Monitoring for Agile Operations

In “Agile Without Ops Is Not Really Agile,” Mike Kavis points out that the Agile Development process and the DevOps support process must culminate with a situation where operations has the tools and uses the processes required for operations itself to be agile. Therefore, Agile Operations should be the natural consequence of agility in development and support, but often this is not the case. This post is about how the right monitoring tools can be used to help operations become agile.

Agile Development, DevOps, and Agile Operations

Mike Kavis has written an excellent series of posts on the correct (and incorrect) ways to implement Agile Development and DevOps processes. All of these posts may be found in our Agile Cloud Development topic. While it is impossible to summarize Mike’s body of work in a few sentences, the key points are depicted in the diagram below. And the most important of the key points is that agility and responsibility must exist at each stage in the process. Each stage must iterate until the criteria for promotion to the next stage are met.
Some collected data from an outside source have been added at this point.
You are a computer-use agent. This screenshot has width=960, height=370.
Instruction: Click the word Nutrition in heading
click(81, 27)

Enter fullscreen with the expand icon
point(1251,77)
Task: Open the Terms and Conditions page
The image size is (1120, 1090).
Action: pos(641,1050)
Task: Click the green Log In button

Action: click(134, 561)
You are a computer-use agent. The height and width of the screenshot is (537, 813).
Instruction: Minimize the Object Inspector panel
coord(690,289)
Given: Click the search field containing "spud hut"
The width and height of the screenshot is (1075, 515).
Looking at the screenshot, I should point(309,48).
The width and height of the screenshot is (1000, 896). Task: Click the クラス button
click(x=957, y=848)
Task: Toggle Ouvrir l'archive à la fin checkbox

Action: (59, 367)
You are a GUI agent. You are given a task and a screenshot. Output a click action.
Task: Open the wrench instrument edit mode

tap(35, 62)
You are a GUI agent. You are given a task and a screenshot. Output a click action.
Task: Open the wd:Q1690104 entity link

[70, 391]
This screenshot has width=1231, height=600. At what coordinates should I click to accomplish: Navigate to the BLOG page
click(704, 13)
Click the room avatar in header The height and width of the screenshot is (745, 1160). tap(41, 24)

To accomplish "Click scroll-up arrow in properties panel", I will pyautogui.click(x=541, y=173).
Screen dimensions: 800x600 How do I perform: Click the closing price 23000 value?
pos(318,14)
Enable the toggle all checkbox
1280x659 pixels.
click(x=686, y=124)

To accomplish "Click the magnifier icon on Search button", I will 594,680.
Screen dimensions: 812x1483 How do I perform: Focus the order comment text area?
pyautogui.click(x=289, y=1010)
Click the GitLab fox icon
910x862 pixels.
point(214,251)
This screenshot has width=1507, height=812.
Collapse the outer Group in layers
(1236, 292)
This culminates with the promotion of the new release into production, with operations then having the ability both to compare the behavior of the new release with its predecessors and to assess the impact of the new release on the virtual and physical infrastructure in light of the requirements of the rest of the applications that share that infrastructure.

The Agile Development → DevOps → Agile Operations Process 

Agile Operations
Agile Operations

Challenges Implementing Agile Operations

Even once the development and support teams fully embrace and adopt Agile Development and DevOps, there is no guarantee that operations will magically adapt to and embrace this new rate of change. In fact, operations has its own set of alligators to wrestle, the main one being managing dynamic and distributed environments (data center virtualization and various types of clouds). Layering rapidly changing applications on top of a dynamic and distributed environment often puts operations into the unenviable position of being guilty until proven innocent. This leads to the behavior shown in the cartoon below (courtesy of AppDynamics).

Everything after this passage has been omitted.